Shall there be amendments to the Colorado constitution and the Colorado revised statutes concerning support by Colorado’s legislative representatives for a federal constitutional amendment to limit campaign contributions and spending, and, in connection therewith, instructing Colorado’s congressional delegation to propose and support, and the members of Colorado’s state legislature to ratify, an amendment to the United States constitution that allows congress and the states to limit campaign contributions and spending?[3]

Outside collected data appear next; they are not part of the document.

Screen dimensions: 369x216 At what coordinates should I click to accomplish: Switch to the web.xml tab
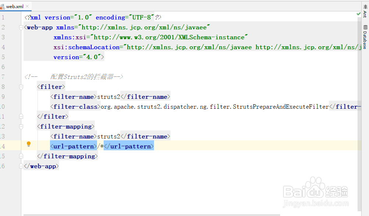[15, 7]
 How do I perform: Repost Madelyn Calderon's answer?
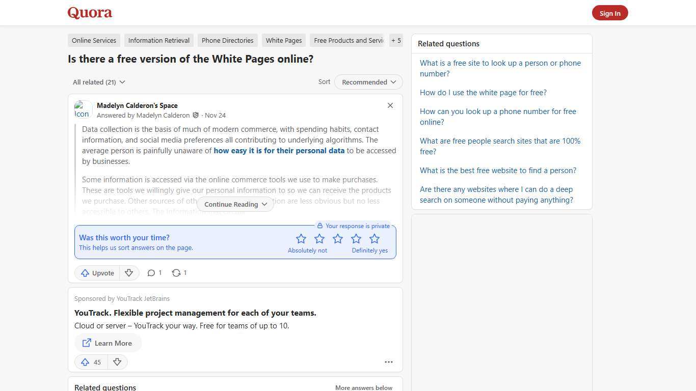176,273
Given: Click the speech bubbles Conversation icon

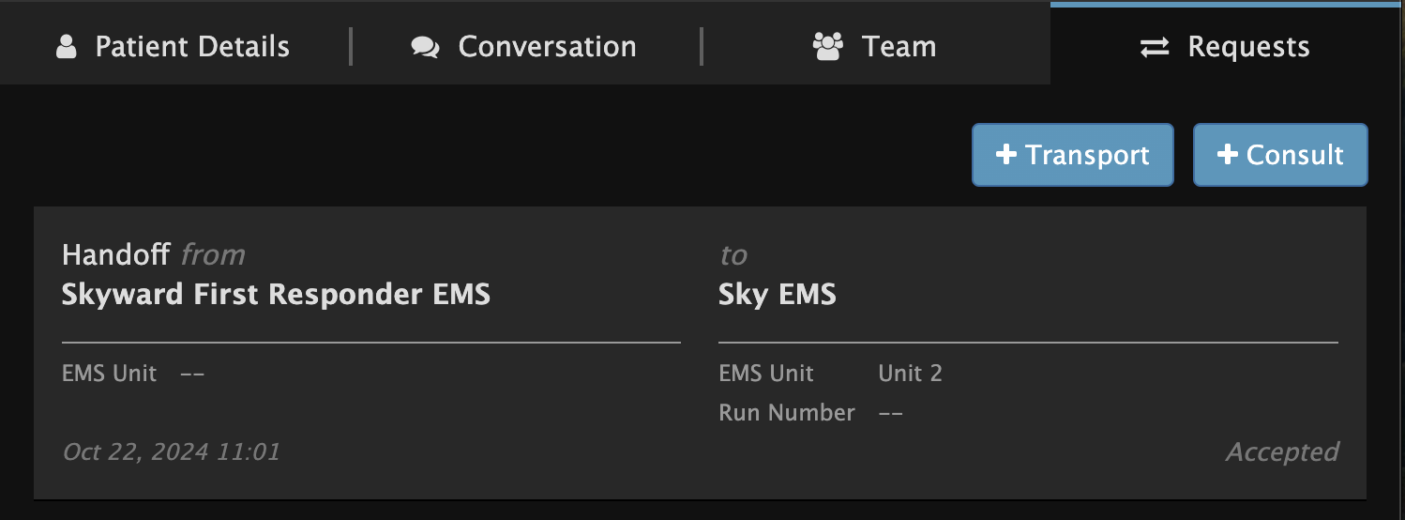Looking at the screenshot, I should [x=426, y=48].
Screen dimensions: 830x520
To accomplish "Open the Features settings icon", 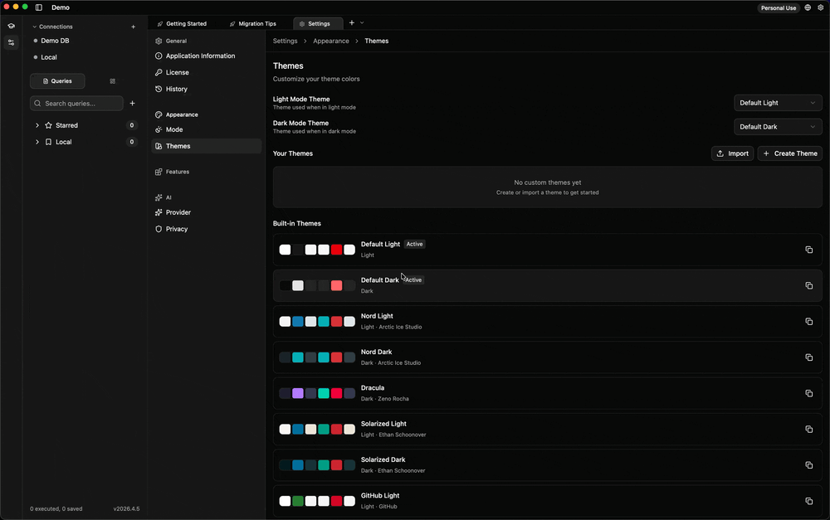I will pyautogui.click(x=159, y=172).
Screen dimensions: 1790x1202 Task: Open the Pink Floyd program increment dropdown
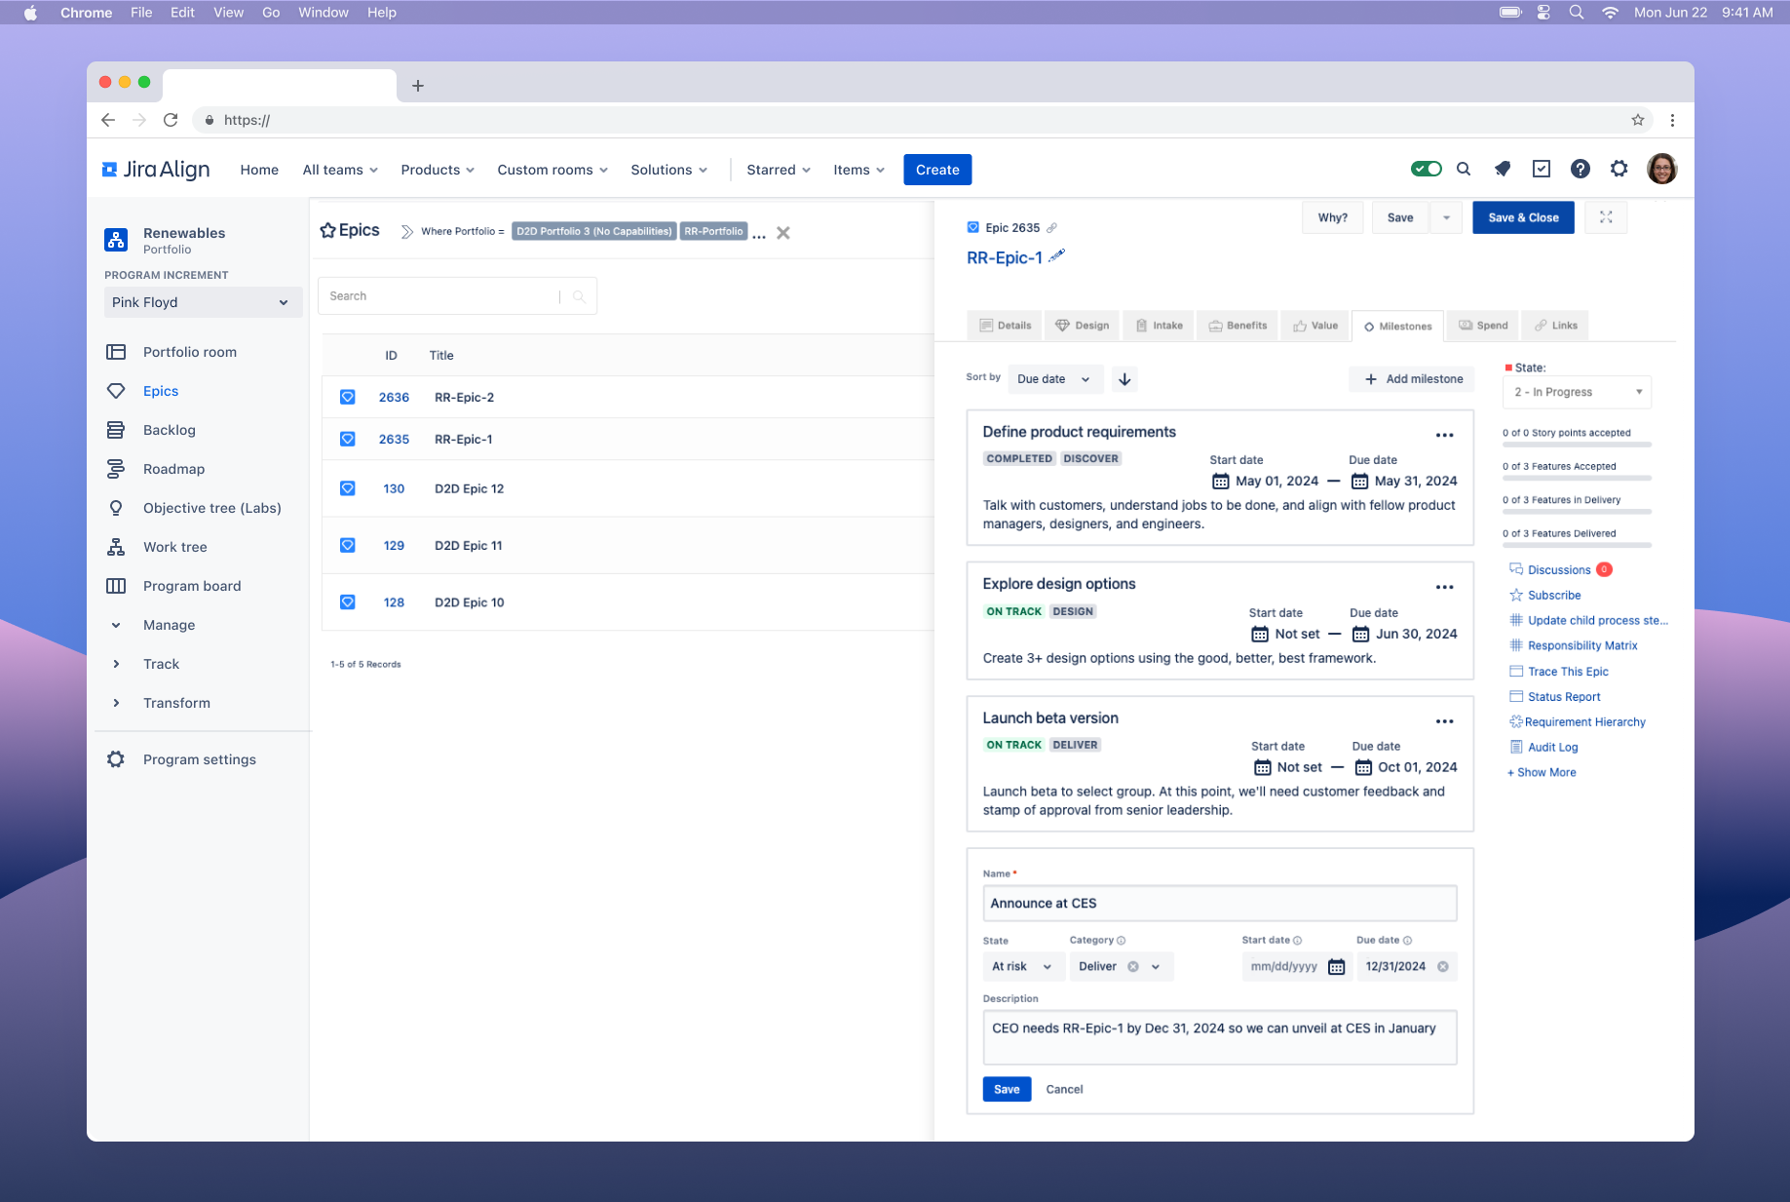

The following were supporters of the measure, according to the Colorado Secretary of State's website:

  • Vote Yes on 65 was the main campaign in favor of the measure.
  • Coloradans For Equal Opportunity
  • Coloradans Get Big Money Out of Politics
  • Fair Share Committee to Get Big Money Out of Politics


According to the Vote Yes on 65 campaign's website:

  • "Because of the 2010 US Supreme Court decision Citizens United vs. FEC, and several other decisions, local, state and federal officials no longer have the authority to decide how much money can go into our elections. Our elected representatives, the Supreme Court told us, are no longer allowed to make decisions on behalf of American citizens on how much Super PACs, 527s, corporations, unions and wealthy individuals can spend to elect or defeat candidates or ballot measures."


  • No formal opposition was formed against the measure, according to the Colorado Secretary of State's website.
  • Blogger Ari Armstrong wrote an article published in the Denver Post that stated, "Oddly, while Amendment 65 asks Congress to impose censorship, it is totally silent as to how, or even whether, Congress must stop with censorship. Voting for Amendment 65 is like handing a random politician your credit card, sending him on a shopping spree, and asking him to buy whatever he thinks you need.[4]
  • According to a column by Mike Rosen, radio host in the state, "The so-called instructions of Amendment 65 couldn't even dictate the behavior of our two U.S. senators, elected statewide. They have minds of their own. As Edmund Burke, a member of the English Parliament, explained to his constituents in Bristol, 'I am your representative, not your delegate.' If you don't like how a legislator votes, vote for someone else next time. In the meantime, he's not a puppet on a string. Amendment 65 won't change anything if it passes, although it would reveal that Coloradans who vote for it don't know much about civics."[5]

Path to the ballot

See also: Laws governing the initiative process in Colorado

In order to qualify the initiative for the 2012 ballot in the state, supporters had to gather 85,853 valid signatures by the August 6, 2012 petition drive deadline.

According to reports, amendment supporters delivered 176,000 signatures to the Secretary of State on the deadline. It was subsequently approved for the ballot.[6]